* **Short task**: Print the part of the financial planner interview starting with "Q. Mark, as" and going on through "with financial planning.", word for word.

| Dealing with a Financial Planner
Mark Rantall former CEO, Financial Planning Association of Aust.
Mark was the Chief Executive Officer of the Financial Planning Association of Australia (FPA) from 2010 to 2016 and is also a CERTIFIED FINANCIAL PLANNER® professional. During this time, Mark has spear-headed the campaign to raise awareness of the higher standards of FPA members to the Government, media and other industry stakeholders on behalf of the FPA’s 8,500 practitioner members and the 5 million clients they advise.
Q. Mark, thank you very much for joining us.
Q. Mark, as you know, I have a website for people who are going through divorce. It can be a very traumatic and stressful time. Some people may not have had a lot to do with financial planning.
I wanted to ask you some fairly general questions about it. For example, what do Financial Planners do? It’s a very general term, and it seems to be used in different areas.
A Financial Planner really helps you navigate through a number of different decisions that you might have to make. My view is that the very best Financial Planners help protect you.
They help protect you from making poor investment decisions. They help protect your life and livelihood and family through appropriate estate planning and relevant insurances that would go with that Plan. They help protect your goals and aspirations by creating a plan for you and importantly helping you stick to that plan to deliver to your financial goals and deliver financial freedom.
Q. I know you have a very comprehensive website, but just in your own words, could you tell us a little bit about the Financial Planning Association of Australia ?
The Financial Planning Association, goals and objectives is to elevate financial planning to a respected profession. It is a professional association for Financial Planners. It has over 7500 practitioner members in Australia with 5500 Certified Financial Planners, which is the premium designation for Financial Planners. At our heart, we’re there to act in the public interest and importantly the cornerstone of what we do ... is put client interests ahead of anybody else’s.
Q. How do you put a client’s interest ahead of anything else?
The heart of any profession is firstly their educational requirements. We have a certification called Certified Financial Planner. To enter into that program you need an undergraduate degree. You need to complete five units of study at a Masters level and three years at a supervised level. The first important requirement is to be competent in the advice that you give, and education and certification helps you do that.
The second requirement is to follow a code of conduct and practice. We have a world class professional conduct and practice. The first ethical principle in that code is putting client interests ahead of anybody else’s ... and that’s what we expect our members to sign up to.
Importantly then, there is a way of going about advice and providing that embedded in our standards, those are recognized by the financial ombudsman. They use our standard to help them make determinations. It’s a great way of giving advice to clients - that they know is in their best interests and is appropriate and that it can be followed.
Q. I know that you’re talking about a Certified Financial Planner. Do you also have other planners on your website as well?
Yes, there’s 2000 Associate Planners and 5500 Certified Planners. The Associates are those people who may have been practicing for many years and haven’t gone through the certification process, or they might be currently going through the certification process. Before they’re actually certified they have to go into the Associate category. It doesn’t necessarily mean that they’re not as good as the next Financial Planner, but the Certified Financial Planner designation is the one consumers should be looking for.

* **Dataset content**:

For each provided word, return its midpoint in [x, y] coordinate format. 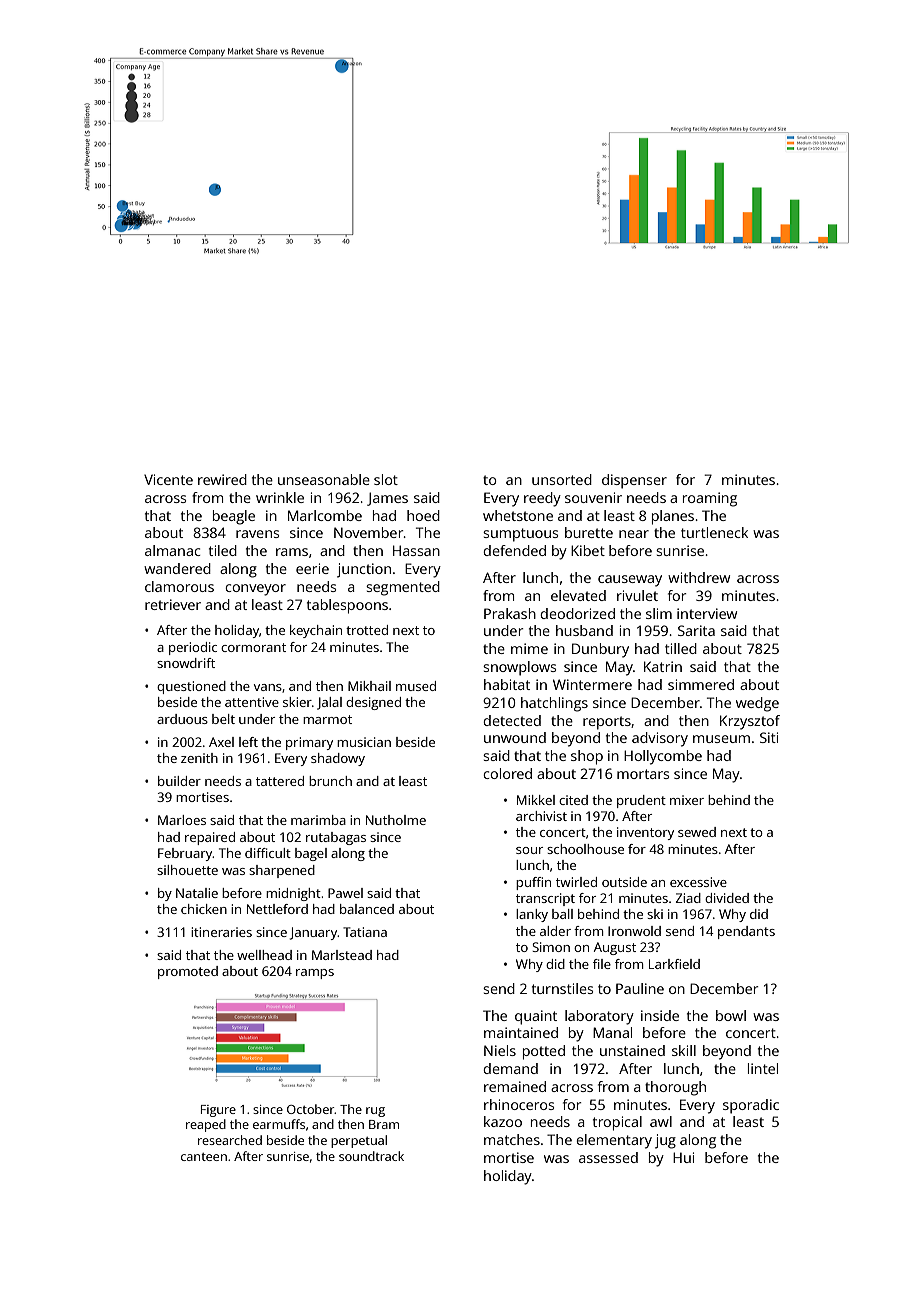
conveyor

* **Solution to this exercise**:
Q. Mark, as you know, I have a website for people who are going through divorce. It can be a very traumatic and stressful time. Some people may not have had a lot to do with financial planning.